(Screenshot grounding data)
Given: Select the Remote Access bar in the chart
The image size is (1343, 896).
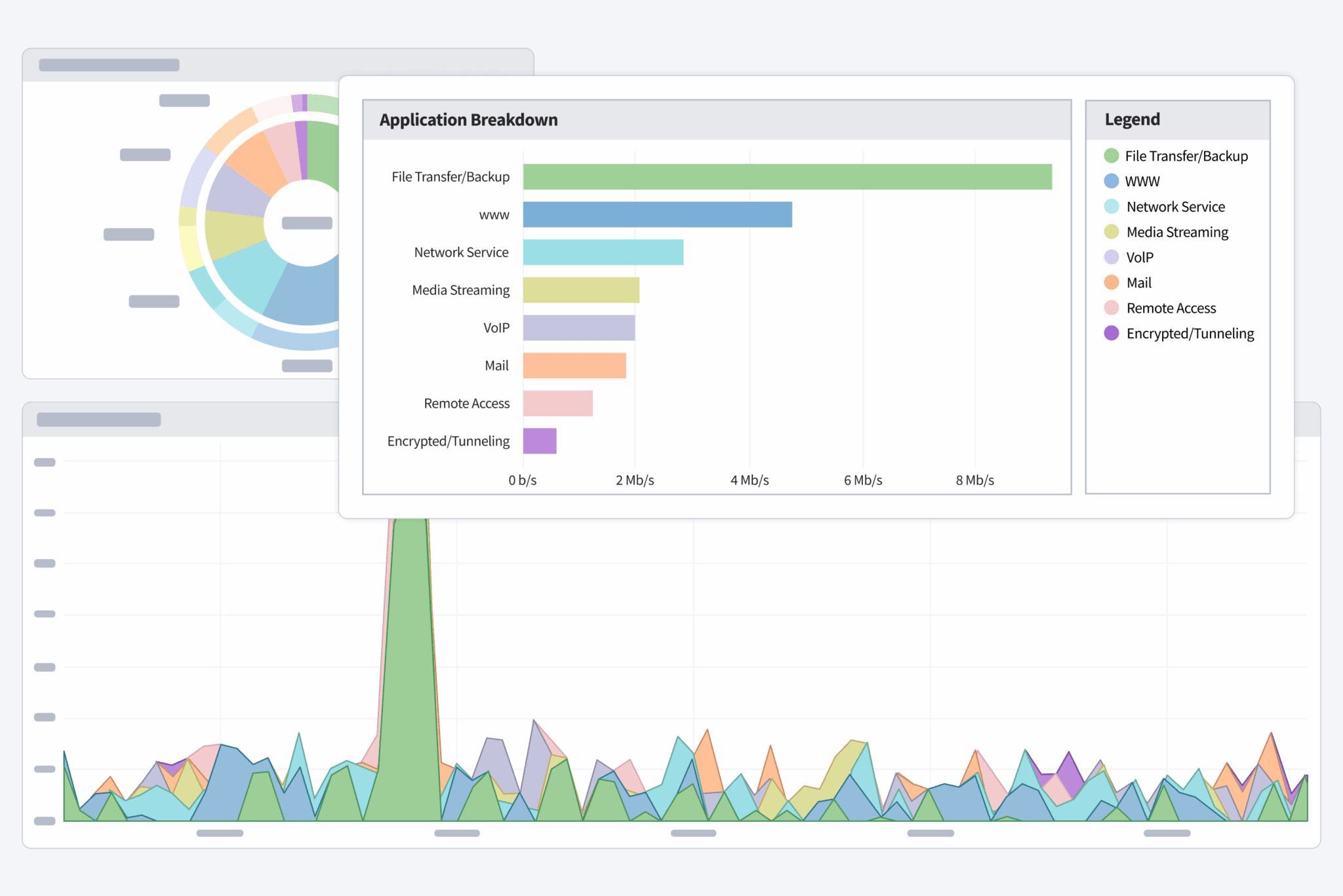Looking at the screenshot, I should (557, 403).
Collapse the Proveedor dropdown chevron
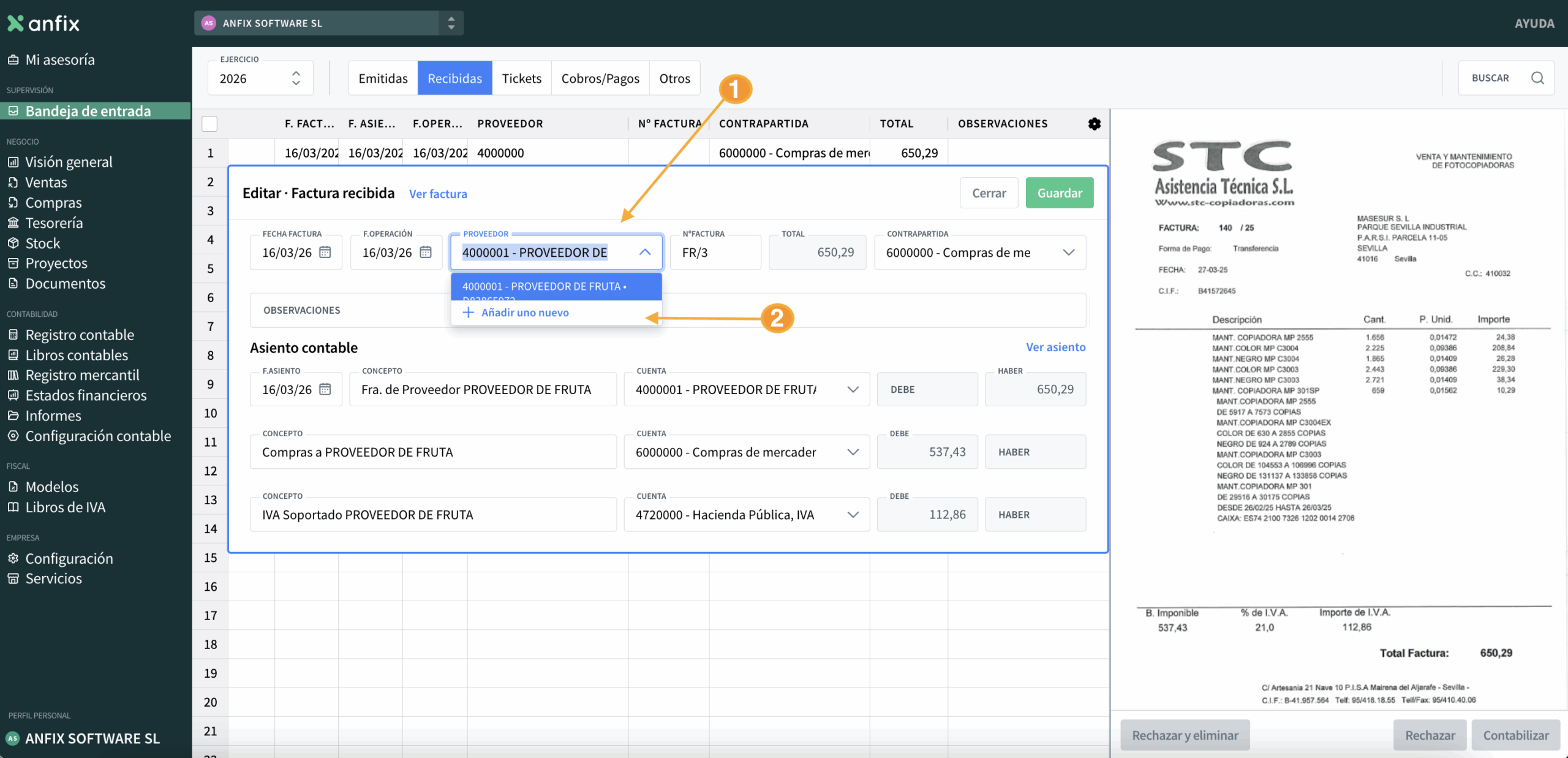 645,252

(Exercise objective):
Give back every entry in its exact wording, leaving the pictures out.

(Reply):
Given: Select the Remote Access bar in the chart
The image size is (1343, 896).
Looking at the screenshot, I should (557, 403).
Collapse the Proveedor dropdown chevron
 645,252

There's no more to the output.